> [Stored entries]
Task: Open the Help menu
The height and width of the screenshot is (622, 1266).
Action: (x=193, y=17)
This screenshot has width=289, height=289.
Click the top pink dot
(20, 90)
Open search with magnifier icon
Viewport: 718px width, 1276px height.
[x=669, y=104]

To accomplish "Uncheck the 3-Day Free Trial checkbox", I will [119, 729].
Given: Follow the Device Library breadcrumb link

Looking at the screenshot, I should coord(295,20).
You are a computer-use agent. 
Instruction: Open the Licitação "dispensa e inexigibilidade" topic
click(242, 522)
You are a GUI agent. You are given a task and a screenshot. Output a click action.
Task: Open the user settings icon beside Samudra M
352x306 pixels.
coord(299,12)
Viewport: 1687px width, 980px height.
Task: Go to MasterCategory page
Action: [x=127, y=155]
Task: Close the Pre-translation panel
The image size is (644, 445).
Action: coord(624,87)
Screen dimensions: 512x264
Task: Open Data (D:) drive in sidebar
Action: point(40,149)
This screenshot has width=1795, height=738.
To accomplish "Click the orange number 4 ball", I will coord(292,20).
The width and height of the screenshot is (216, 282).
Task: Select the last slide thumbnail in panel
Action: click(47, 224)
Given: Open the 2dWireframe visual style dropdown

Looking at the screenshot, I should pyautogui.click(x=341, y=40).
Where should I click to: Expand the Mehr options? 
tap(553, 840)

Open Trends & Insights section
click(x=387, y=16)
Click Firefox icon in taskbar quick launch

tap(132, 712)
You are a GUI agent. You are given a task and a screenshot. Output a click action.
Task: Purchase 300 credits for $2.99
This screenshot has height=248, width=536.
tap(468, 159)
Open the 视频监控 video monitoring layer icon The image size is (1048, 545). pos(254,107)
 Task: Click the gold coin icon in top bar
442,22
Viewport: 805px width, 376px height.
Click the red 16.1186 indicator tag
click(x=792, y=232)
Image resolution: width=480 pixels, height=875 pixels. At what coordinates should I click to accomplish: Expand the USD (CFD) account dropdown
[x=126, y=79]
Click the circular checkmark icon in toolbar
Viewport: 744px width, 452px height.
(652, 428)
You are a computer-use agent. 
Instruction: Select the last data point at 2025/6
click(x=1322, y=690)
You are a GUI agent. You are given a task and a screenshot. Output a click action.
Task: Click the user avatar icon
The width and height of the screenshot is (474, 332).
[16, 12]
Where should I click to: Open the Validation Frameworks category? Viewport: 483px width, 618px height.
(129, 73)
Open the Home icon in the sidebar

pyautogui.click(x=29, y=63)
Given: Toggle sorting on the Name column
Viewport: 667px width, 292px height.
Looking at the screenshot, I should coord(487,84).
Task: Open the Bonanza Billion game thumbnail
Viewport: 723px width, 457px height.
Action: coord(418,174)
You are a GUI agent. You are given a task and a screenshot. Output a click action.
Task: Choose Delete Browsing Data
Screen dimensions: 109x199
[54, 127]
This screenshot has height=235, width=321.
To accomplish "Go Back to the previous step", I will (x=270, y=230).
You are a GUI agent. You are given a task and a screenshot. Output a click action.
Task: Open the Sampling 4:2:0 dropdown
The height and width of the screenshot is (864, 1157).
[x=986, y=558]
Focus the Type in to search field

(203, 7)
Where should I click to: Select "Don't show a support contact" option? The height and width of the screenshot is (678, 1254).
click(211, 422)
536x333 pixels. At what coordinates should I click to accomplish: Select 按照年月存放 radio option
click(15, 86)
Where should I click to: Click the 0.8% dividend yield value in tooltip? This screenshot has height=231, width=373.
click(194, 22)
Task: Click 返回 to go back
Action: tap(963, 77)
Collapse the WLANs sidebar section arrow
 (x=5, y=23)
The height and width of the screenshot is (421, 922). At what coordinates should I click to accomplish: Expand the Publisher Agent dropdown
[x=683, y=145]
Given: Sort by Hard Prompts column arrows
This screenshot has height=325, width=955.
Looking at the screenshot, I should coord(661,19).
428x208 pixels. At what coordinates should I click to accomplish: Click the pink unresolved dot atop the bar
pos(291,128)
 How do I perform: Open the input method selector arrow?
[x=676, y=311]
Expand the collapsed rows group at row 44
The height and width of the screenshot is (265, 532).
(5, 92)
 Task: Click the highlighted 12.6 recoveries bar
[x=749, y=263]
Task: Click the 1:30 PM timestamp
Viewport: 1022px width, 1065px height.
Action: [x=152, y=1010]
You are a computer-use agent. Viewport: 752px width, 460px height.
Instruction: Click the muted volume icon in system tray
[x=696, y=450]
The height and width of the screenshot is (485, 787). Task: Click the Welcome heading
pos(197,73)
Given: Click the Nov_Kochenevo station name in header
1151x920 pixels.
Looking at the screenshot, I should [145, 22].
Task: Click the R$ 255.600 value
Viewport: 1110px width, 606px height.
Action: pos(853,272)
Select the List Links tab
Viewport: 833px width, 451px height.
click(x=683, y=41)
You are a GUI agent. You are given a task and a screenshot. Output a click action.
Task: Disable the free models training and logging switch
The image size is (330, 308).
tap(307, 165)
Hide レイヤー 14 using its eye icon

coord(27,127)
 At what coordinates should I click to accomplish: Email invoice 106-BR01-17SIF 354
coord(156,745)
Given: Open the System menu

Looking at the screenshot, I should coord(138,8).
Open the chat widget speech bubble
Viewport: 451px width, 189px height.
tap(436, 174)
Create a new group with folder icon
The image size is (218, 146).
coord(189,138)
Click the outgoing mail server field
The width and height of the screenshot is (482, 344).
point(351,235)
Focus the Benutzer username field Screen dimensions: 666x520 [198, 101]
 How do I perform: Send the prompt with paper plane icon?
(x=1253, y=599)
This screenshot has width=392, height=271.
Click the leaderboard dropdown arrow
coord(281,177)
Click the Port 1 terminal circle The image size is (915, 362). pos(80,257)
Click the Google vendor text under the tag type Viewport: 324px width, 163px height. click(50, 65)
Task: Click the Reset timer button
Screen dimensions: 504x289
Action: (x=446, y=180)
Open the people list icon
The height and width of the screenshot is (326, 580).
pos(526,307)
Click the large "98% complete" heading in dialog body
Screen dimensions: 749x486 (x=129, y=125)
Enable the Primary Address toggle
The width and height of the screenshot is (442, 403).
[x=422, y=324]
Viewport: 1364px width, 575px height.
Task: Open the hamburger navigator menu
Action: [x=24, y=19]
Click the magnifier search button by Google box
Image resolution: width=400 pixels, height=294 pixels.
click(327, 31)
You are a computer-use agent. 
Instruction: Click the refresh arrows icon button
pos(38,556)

> [What the task requires]
All the records above need to be transcribed exactly and in full.

> [Result of this task]
Task: Open the Help menu
The height and width of the screenshot is (622, 1266).
Action: (x=193, y=17)
This screenshot has width=289, height=289.
Click the top pink dot
(20, 90)
Open search with magnifier icon
Viewport: 718px width, 1276px height.
[x=669, y=104]

To accomplish "Uncheck the 3-Day Free Trial checkbox", I will [119, 729].
Given: Follow the Device Library breadcrumb link

Looking at the screenshot, I should coord(295,20).
You are a computer-use agent. 
Instruction: Open the Licitação "dispensa e inexigibilidade" topic
click(242, 522)
You are a GUI agent. You are given a task and a screenshot. Output a click action.
Task: Open the user settings icon beside Samudra M
352x306 pixels.
coord(299,12)
Viewport: 1687px width, 980px height.
Task: Go to MasterCategory page
Action: [x=127, y=155]
Task: Close the Pre-translation panel
The image size is (644, 445).
Action: coord(624,87)
Screen dimensions: 512x264
Task: Open Data (D:) drive in sidebar
Action: point(40,149)
This screenshot has width=1795, height=738.
To accomplish "Click the orange number 4 ball", I will coord(292,20).
The width and height of the screenshot is (216, 282).
Task: Select the last slide thumbnail in panel
Action: click(47, 224)
Given: Open the 2dWireframe visual style dropdown

Looking at the screenshot, I should pyautogui.click(x=341, y=40).
Where should I click to: Expand the Mehr options? 
tap(553, 840)

Open Trends & Insights section
click(x=387, y=16)
Click Firefox icon in taskbar quick launch

tap(132, 712)
You are a GUI agent. You are given a task and a screenshot. Output a click action.
Task: Purchase 300 credits for $2.99
This screenshot has height=248, width=536.
tap(468, 159)
Open the 视频监控 video monitoring layer icon The image size is (1048, 545). pos(254,107)
 Task: Click the gold coin icon in top bar
442,22
Viewport: 805px width, 376px height.
Click the red 16.1186 indicator tag
click(x=792, y=232)
Image resolution: width=480 pixels, height=875 pixels. At what coordinates should I click to accomplish: Expand the USD (CFD) account dropdown
[x=126, y=79]
Click the circular checkmark icon in toolbar
Viewport: 744px width, 452px height.
(652, 428)
You are a computer-use agent. 
Instruction: Select the last data point at 2025/6
click(x=1322, y=690)
You are a GUI agent. You are given a task and a screenshot. Output a click action.
Task: Click the user avatar icon
The width and height of the screenshot is (474, 332).
[16, 12]
Where should I click to: Open the Validation Frameworks category? Viewport: 483px width, 618px height.
(129, 73)
Open the Home icon in the sidebar

pyautogui.click(x=29, y=63)
Given: Toggle sorting on the Name column
Viewport: 667px width, 292px height.
Looking at the screenshot, I should coord(487,84).
Task: Open the Bonanza Billion game thumbnail
Viewport: 723px width, 457px height.
Action: coord(418,174)
You are a GUI agent. You are given a task and a screenshot. Output a click action.
Task: Choose Delete Browsing Data
Screen dimensions: 109x199
[54, 127]
This screenshot has height=235, width=321.
To accomplish "Go Back to the previous step", I will (x=270, y=230).
You are a GUI agent. You are given a task and a screenshot. Output a click action.
Task: Open the Sampling 4:2:0 dropdown
The height and width of the screenshot is (864, 1157).
[x=986, y=558]
Focus the Type in to search field

(203, 7)
Where should I click to: Select "Don't show a support contact" option? The height and width of the screenshot is (678, 1254).
click(211, 422)
536x333 pixels. At what coordinates should I click to accomplish: Select 按照年月存放 radio option
click(15, 86)
Where should I click to: Click the 0.8% dividend yield value in tooltip? This screenshot has height=231, width=373.
click(194, 22)
Task: Click 返回 to go back
Action: tap(963, 77)
Collapse the WLANs sidebar section arrow
 (x=5, y=23)
The height and width of the screenshot is (421, 922). At what coordinates should I click to accomplish: Expand the Publisher Agent dropdown
[x=683, y=145]
Given: Sort by Hard Prompts column arrows
This screenshot has height=325, width=955.
Looking at the screenshot, I should coord(661,19).
428x208 pixels. At what coordinates should I click to accomplish: Click the pink unresolved dot atop the bar
pos(291,128)
 How do I perform: Open the input method selector arrow?
[x=676, y=311]
Expand the collapsed rows group at row 44
The height and width of the screenshot is (265, 532).
(5, 92)
 Task: Click the highlighted 12.6 recoveries bar
[x=749, y=263]
Task: Click the 1:30 PM timestamp
Viewport: 1022px width, 1065px height.
Action: [x=152, y=1010]
You are a computer-use agent. Viewport: 752px width, 460px height.
Instruction: Click the muted volume icon in system tray
[x=696, y=450]
The height and width of the screenshot is (485, 787). Task: Click the Welcome heading
pos(197,73)
Given: Click the Nov_Kochenevo station name in header
1151x920 pixels.
Looking at the screenshot, I should [145, 22].
Task: Click the R$ 255.600 value
Viewport: 1110px width, 606px height.
Action: pos(853,272)
Select the List Links tab
Viewport: 833px width, 451px height.
click(x=683, y=41)
You are a GUI agent. You are given a task and a screenshot. Output a click action.
Task: Disable the free models training and logging switch
The image size is (330, 308).
tap(307, 165)
Hide レイヤー 14 using its eye icon

coord(27,127)
 At what coordinates should I click to accomplish: Email invoice 106-BR01-17SIF 354
coord(156,745)
Given: Open the System menu

Looking at the screenshot, I should coord(138,8).
Open the chat widget speech bubble
Viewport: 451px width, 189px height.
tap(436, 174)
Create a new group with folder icon
The image size is (218, 146).
coord(189,138)
Click the outgoing mail server field
The width and height of the screenshot is (482, 344).
point(351,235)
Focus the Benutzer username field Screen dimensions: 666x520 [198, 101]
 How do I perform: Send the prompt with paper plane icon?
(x=1253, y=599)
This screenshot has width=392, height=271.
Click the leaderboard dropdown arrow
coord(281,177)
Click the Port 1 terminal circle The image size is (915, 362). pos(80,257)
Click the Google vendor text under the tag type Viewport: 324px width, 163px height. click(50, 65)
Task: Click the Reset timer button
Screen dimensions: 504x289
Action: (x=446, y=180)
Open the people list icon
The height and width of the screenshot is (326, 580).
pos(526,307)
Click the large "98% complete" heading in dialog body
Screen dimensions: 749x486 (x=129, y=125)
Enable the Primary Address toggle
The width and height of the screenshot is (442, 403).
[x=422, y=324]
Viewport: 1364px width, 575px height.
Task: Open the hamburger navigator menu
Action: [x=24, y=19]
Click the magnifier search button by Google box
Image resolution: width=400 pixels, height=294 pixels.
click(327, 31)
You are a computer-use agent. 
Instruction: Click the refresh arrows icon button
pos(38,556)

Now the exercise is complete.